Reflecting on the past 4 months {texas husky breeder}

After the last puppy goes home I usually sit with a cup of coffee and reflect on the past few months. What went well, what didn’t, what I can improve on and what I did that worked well.

Millie experiencing pregnancy complications was defiantly new and very hard. I broke down several times as the spotting and clots didn’t stop. I questioned everything and took it to heart. Her health was my priority and I’m am so thankful for a wonderful vet and staff. Even after confirming she lost at least one pup but had at least 4 viable, it was still hard as she continued to spot for another week or so. Holding seven healthy pups was a surprise and a relief. I laugh now because I tell folks this was one of the most rowdy bunch of pups I’ve had in a long time. But now that I think about it they had to be rowdy… these guys held on and survived. They are lil fighters and it showed.

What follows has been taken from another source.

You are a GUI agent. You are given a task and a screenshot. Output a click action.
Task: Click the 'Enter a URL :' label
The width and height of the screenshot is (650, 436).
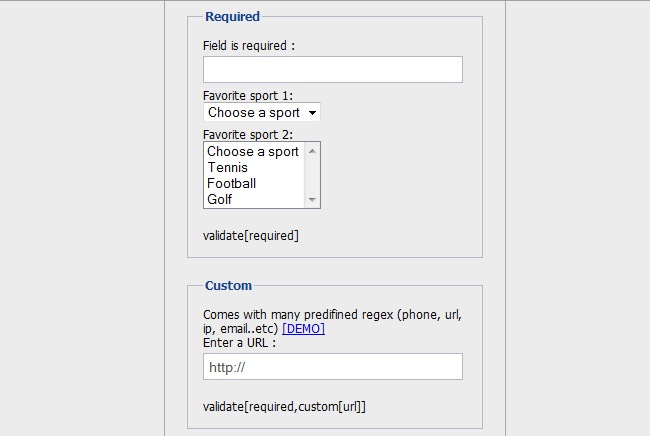pos(239,343)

I had a lot going on personally. Like many of us home life can be chaotic but the past few months brought a lot of changes. Kid moving back home, new grandbaby, hospitalizations, husband working out of state and not seeing him for a month at a time….. typical home life stress. But I did what I could. The more I put into practice the things I have learned in my classes about puppy socialization the more it becomes the norm. Puppy Culture is a wonderful program and as always we do as much as we can knowing every lil bit makes a difference. Yes, I could have done more, but we did what we could. I have jotted down notes and may tweek things next time around… it’s trail and error and realizing all litters… all puppies in those litters are different. Breeding is stressful, so many things can and do go wrong no matter how good your intentions are. It’s hard not to throw in the towel, in fact I think about it all the time. But I truly love my pack, and love raising puppies and sharing my love for this breed with other families. Maybe that’s selfish…. but for now we take it one day at time. When the joy is gone, we know it is time to stop. And that will be ok too because I still have my pack, who are my world.

I want to thank you all for your kind words. I’ve never held back that by the time the pups start going on home that I am exhausted. But hearing how much you see and appreciate my/our effort makes it all worth it. I am thankful my continued education benefits my breeding and puppy raising program and I plan to continue that. Who knows it may lead to a whole new venture in the future. 😀 Thank you again to our puppy families, followers and friends for your continued support, love and understanding.